== TASK DATA ==

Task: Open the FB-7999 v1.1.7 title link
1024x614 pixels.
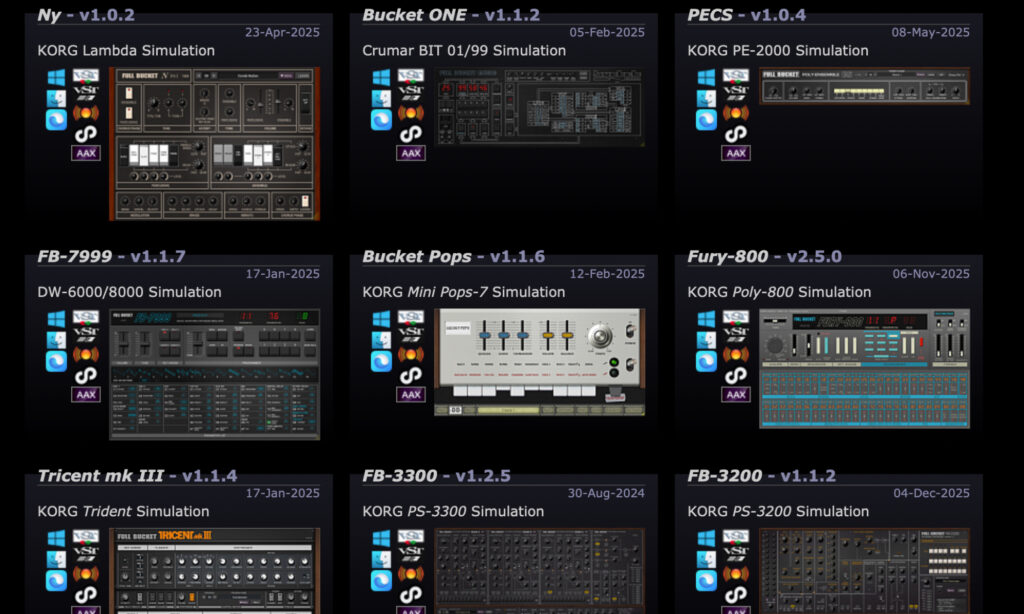Action: tap(111, 256)
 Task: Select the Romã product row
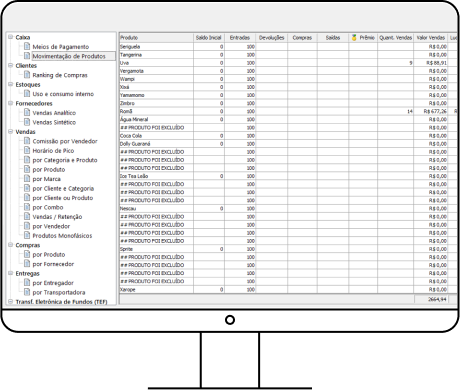[283, 111]
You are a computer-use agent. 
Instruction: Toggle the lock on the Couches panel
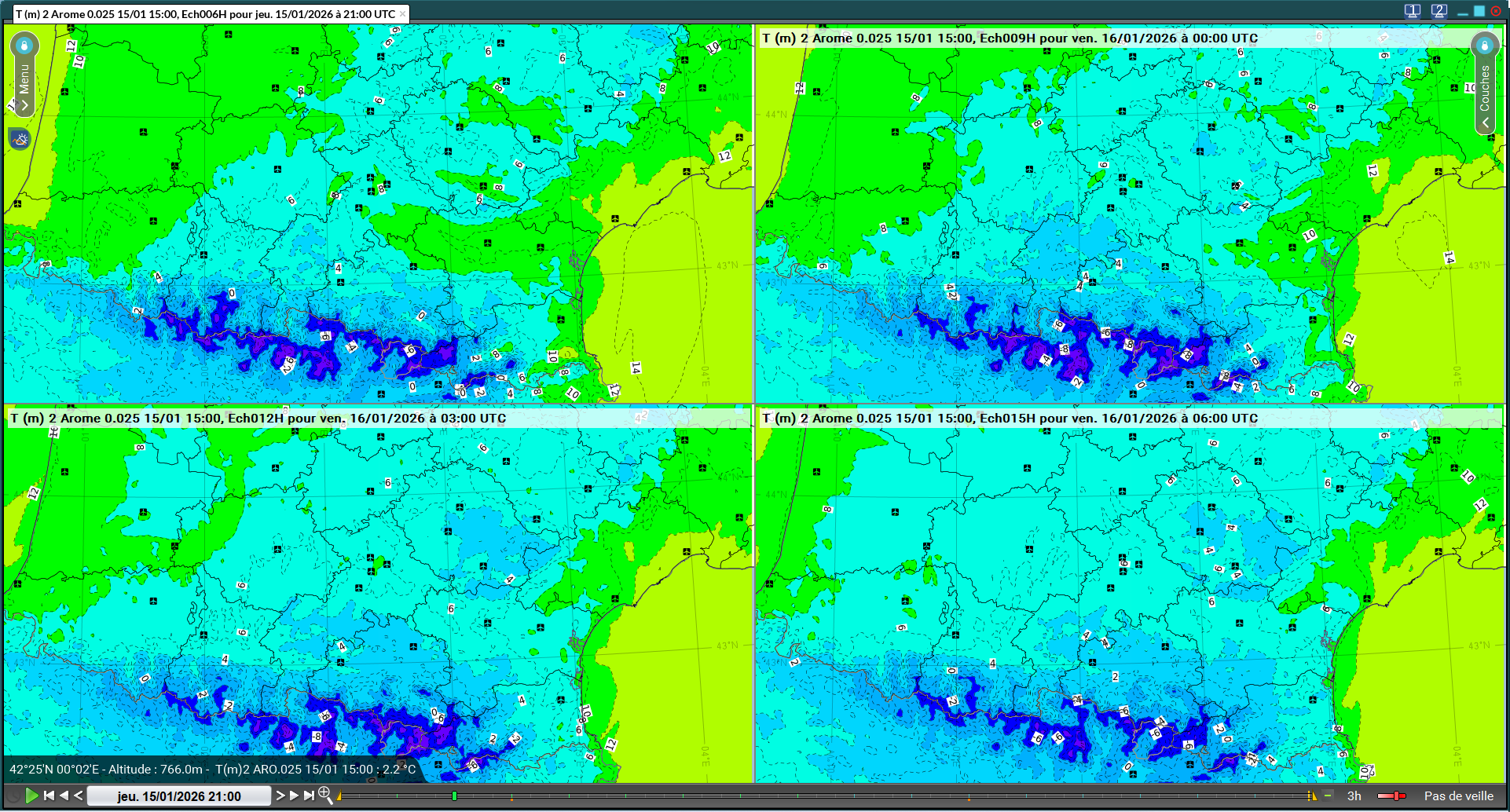1484,46
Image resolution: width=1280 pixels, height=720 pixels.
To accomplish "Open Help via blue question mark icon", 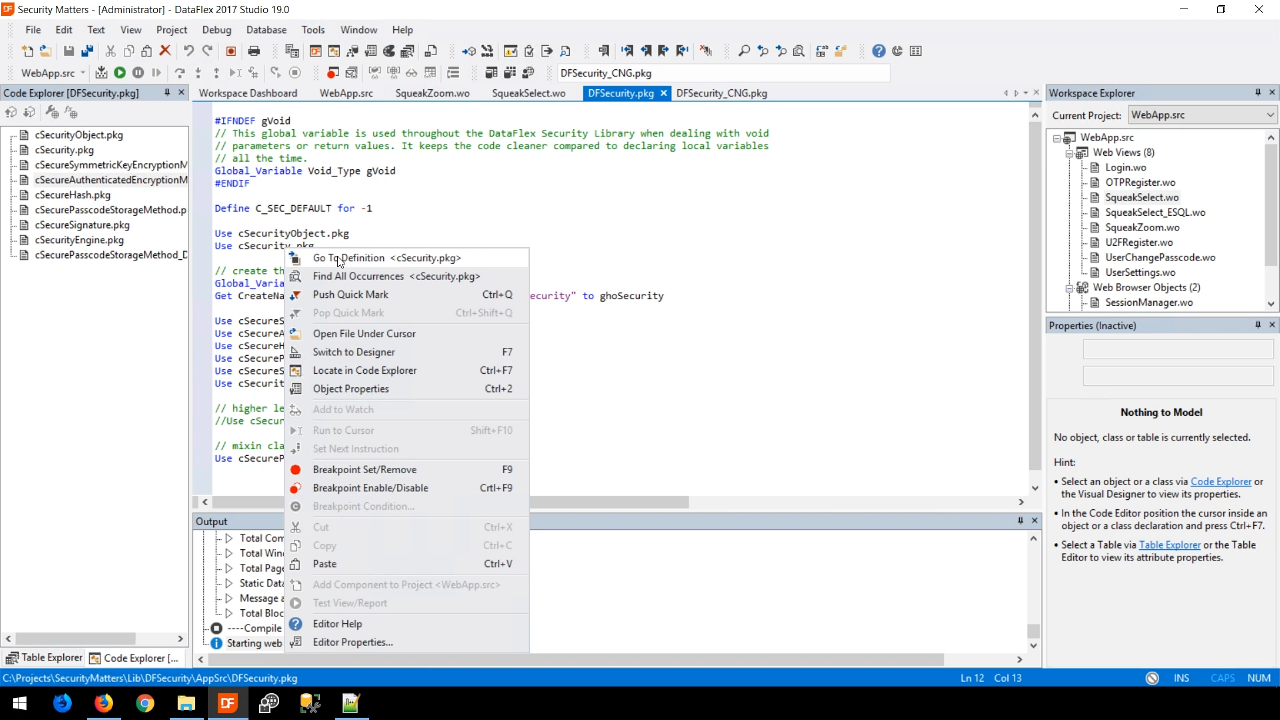I will 878,51.
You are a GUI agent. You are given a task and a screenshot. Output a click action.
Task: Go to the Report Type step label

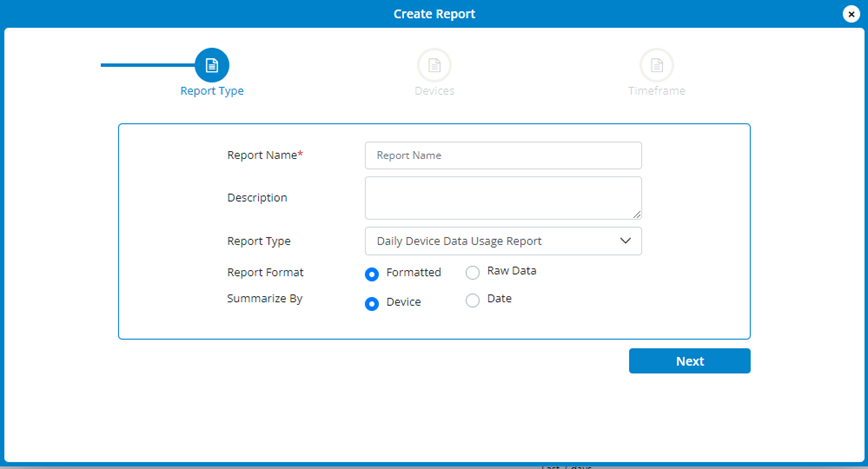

===

ACTIVITY
Search the records for the word "agent". Copy every line that has it.

WRITTEN SOLUTION
You are a computer-use agent. 
You are a GUI agent. You are given a task and a screenshot. Output a click action.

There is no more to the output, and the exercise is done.